Esta reunião do dia 19 de Janeiro (bem poderia ter sido mais cedo!) não é uma
reunião como muitas outras. O que está em debate é a definição de uma
estratégia para as eleições de 17 de Março, numa situação particularmente
difícil: o quadro político favorece a bipolarização e o PCP acaba de sair de
um grave revés eleitoral.
A análise dos resultados não foi feita em todo o seu significado. A questão
mais urgente é a de determinar as razões que levaram a que, num quadro político
global em que o eleitorado puniu o PS, o PCP fosse precisamente perder para o PS
presidências e votos. Por que não capitalizou o PCP o descontentamento popular
com o PS? Por que perdeu o PCP precisamente para o partido que estava a ser
castigado pelo eleitorado?
A resposta a esta questão é essencial para definir uma estratégia adequada
para as legislativas de 17 de Março. Mas há uma outra questão: quem deve
fazer esse debate e tomar as decisões adequadas? É certo que nada impede
formalmente que o debate termine agora no CC.
Mas, nas circunstâncias actuais, isso seria muito insuficiente: primeiro,
porque não permitiria envolver e mobilizar todo o partido no processo de debate
e, sublinho, no processo de decisão; depois, porque assim não seria possível
alterar orientações que estejam fixadas em congresso e que devam ser
questionadas; depois, porque não permitiria que o partido debatesse critérios
quanto às listas e futuro grupo parlamentar; finalmente, porque não permitiria
fazer alterações na direcção que eventualmente se mostrassem necessárias
para o reforço da dinâmica partidária.
Fala-se em algumas matérias que o congresso extraordinário deveria examinar.
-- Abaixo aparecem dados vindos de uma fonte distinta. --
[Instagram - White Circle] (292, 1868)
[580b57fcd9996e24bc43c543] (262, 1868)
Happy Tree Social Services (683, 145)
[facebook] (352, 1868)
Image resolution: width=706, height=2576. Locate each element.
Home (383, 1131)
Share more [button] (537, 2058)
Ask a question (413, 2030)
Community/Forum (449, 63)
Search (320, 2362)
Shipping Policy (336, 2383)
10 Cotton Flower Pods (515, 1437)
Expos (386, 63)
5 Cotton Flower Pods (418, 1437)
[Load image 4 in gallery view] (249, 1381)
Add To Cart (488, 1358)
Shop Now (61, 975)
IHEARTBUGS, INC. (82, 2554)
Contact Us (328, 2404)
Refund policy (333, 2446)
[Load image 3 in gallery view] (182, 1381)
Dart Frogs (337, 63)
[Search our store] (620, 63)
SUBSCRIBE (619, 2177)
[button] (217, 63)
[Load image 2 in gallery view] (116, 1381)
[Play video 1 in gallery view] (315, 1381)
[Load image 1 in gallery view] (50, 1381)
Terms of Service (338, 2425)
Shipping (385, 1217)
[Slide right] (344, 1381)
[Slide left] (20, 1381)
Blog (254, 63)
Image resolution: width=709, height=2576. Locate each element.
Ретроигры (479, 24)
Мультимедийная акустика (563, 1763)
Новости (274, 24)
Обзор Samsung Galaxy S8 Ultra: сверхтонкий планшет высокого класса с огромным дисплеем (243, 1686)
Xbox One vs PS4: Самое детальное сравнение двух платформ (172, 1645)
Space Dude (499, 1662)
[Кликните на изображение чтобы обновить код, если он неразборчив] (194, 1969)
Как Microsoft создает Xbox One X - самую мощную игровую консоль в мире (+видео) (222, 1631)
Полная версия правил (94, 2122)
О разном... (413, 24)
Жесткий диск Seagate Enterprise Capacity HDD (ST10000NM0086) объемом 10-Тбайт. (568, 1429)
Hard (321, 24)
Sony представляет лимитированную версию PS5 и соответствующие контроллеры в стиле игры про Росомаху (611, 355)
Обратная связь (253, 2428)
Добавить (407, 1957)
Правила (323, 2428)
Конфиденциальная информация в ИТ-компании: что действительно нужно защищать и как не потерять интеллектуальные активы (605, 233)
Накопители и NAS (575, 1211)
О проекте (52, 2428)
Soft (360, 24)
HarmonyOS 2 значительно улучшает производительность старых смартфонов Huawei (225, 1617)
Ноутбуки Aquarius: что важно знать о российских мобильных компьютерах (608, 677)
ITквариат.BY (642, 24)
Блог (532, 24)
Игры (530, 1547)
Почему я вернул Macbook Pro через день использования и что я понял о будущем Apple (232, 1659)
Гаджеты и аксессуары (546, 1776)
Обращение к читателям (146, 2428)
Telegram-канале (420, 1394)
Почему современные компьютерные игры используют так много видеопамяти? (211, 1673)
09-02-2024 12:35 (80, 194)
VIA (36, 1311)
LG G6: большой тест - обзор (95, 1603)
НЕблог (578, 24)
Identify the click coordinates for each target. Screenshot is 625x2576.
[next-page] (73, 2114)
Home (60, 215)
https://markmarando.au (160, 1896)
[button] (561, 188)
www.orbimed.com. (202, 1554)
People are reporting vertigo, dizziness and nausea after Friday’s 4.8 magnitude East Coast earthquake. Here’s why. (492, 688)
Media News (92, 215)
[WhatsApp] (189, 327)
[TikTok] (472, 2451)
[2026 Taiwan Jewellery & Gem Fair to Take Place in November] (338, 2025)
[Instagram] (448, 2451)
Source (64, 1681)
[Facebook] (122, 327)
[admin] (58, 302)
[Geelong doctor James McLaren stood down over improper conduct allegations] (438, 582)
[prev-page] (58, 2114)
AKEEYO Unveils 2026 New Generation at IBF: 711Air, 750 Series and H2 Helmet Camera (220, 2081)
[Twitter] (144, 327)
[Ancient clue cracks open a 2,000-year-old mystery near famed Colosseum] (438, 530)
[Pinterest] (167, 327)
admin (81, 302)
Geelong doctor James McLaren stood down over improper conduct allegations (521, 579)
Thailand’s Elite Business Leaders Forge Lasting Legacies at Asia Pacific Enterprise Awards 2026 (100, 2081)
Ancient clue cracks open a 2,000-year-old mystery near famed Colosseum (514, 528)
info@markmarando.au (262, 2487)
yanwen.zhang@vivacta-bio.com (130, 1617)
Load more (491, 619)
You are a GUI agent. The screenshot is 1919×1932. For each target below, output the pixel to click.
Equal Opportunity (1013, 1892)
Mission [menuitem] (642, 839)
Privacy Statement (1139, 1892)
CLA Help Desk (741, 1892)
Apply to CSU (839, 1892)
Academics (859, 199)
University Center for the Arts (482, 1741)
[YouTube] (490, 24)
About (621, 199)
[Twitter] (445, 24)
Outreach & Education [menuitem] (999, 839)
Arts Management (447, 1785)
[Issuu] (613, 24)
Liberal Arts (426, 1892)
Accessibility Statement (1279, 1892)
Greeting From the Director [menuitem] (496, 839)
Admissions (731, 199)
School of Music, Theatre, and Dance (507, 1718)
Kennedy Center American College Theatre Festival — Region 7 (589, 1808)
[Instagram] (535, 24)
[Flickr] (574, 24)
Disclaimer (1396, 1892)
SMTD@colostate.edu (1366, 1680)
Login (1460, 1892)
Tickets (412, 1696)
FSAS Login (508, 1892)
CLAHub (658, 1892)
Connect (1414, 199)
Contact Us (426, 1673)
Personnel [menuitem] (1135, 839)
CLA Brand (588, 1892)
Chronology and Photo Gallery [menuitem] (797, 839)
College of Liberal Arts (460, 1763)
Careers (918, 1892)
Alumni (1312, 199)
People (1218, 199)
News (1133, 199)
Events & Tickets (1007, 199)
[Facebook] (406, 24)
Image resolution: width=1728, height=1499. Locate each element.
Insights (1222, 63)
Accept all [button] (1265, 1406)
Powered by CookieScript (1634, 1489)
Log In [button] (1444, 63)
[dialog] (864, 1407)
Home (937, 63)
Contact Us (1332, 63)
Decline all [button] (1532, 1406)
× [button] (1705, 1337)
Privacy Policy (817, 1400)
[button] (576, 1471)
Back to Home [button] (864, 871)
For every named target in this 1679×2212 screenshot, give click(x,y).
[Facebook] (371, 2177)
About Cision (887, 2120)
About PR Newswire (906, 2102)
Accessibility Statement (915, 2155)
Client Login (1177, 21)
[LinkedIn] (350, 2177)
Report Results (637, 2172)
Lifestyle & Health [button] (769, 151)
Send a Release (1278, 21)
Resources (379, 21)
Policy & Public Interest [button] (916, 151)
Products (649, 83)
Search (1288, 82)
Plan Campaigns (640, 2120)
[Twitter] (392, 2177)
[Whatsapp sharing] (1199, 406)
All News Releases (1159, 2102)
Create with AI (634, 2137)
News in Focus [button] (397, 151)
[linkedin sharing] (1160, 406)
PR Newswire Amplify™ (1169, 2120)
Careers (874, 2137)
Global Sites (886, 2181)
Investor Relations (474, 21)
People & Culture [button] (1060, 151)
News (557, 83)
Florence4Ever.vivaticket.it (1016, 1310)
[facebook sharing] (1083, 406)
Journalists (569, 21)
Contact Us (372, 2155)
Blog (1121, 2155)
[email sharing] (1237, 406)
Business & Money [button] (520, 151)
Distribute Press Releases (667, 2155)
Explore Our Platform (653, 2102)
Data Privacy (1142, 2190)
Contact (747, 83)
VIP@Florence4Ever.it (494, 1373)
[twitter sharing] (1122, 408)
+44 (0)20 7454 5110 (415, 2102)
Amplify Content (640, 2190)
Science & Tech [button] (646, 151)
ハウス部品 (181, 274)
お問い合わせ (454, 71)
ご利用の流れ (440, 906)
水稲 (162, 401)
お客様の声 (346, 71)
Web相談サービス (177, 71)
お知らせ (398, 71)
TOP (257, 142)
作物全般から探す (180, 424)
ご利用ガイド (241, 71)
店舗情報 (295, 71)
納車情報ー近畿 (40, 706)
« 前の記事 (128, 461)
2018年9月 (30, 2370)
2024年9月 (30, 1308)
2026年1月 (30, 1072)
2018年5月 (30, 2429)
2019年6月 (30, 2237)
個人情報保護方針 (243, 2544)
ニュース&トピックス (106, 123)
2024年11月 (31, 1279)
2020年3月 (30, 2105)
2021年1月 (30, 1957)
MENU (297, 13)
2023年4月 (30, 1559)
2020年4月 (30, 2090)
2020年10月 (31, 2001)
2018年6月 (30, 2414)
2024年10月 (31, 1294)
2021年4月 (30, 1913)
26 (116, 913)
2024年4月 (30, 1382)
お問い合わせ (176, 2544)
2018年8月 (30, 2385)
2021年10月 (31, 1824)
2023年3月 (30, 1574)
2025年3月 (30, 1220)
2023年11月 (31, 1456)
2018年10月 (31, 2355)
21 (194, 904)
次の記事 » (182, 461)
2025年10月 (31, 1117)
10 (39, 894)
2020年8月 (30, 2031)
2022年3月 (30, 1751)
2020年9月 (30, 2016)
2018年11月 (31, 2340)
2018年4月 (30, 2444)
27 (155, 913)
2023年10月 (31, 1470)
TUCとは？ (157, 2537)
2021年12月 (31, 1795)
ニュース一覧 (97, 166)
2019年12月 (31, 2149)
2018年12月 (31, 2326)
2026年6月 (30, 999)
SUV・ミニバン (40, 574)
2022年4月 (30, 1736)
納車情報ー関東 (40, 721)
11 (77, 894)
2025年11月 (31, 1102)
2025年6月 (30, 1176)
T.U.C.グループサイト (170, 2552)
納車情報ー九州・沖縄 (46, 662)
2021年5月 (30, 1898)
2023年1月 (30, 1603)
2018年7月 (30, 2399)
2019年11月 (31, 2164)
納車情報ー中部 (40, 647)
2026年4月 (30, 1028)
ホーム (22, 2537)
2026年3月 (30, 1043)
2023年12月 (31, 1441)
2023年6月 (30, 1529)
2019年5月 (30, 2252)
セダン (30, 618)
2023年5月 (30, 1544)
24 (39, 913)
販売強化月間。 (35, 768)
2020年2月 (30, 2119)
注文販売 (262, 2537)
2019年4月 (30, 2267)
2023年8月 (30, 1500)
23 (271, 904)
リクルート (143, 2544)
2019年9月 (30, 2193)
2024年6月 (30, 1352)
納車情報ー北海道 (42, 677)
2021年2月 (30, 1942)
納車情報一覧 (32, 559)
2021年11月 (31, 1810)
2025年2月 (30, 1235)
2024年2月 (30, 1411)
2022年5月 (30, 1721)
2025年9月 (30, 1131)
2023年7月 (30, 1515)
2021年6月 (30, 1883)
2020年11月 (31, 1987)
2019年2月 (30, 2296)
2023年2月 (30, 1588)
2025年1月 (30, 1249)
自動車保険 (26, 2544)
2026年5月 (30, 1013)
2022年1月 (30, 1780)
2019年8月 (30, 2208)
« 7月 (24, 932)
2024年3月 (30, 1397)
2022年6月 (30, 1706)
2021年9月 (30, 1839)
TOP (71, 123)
Fala-se nas relações com o PS. É importante clarificar: o centro do debate é
o PCP e a sua estratégia para as legislativas. Como deve colocar-se o PCP? É
credível e mobilizadora do eleitorado a afirmação de que o PCP é, por si só,
alternativa?
Não, como é evidente.
Então, qual deve ser a posição do PCP? Deve avançar, tomar a iniciativa,
apresentar uma plataforma política às outras forças de Esquerda? Deve afirmar
a sua disponibilidade para assumir responsabilidades na execução de uma
plataforma de Esquerda? Temos
de debater como é que o PCP é mais útil na defesa dos interesses dos
trabalhadores e do país, como é mais atractivo face ao eleitorado, como é que
este verá de forma mais eficaz o voto no PCP.
O apelo é para que o debate decorra sem a sombra recriminatória que vem
toldando o ambiente e com a correcção de práticas persecutórias totalmente
inaceitáveis. Que se tomem agora as decisões necessárias ao reforço da
unidade e fortalecimento do PCP e se lhes dê execução em prazo breve. Virá
sempre a seguir um mês e meio de acção especificamente eleitoral, em que
todos estaremos empenhados. Em que todos fazem falta.
Concentremo-nos, agora, no essencial: no PCP, nos problemas e nas formas de os
superar, garantindo, pelo debate, unidade e capacidade renovada de intervenção.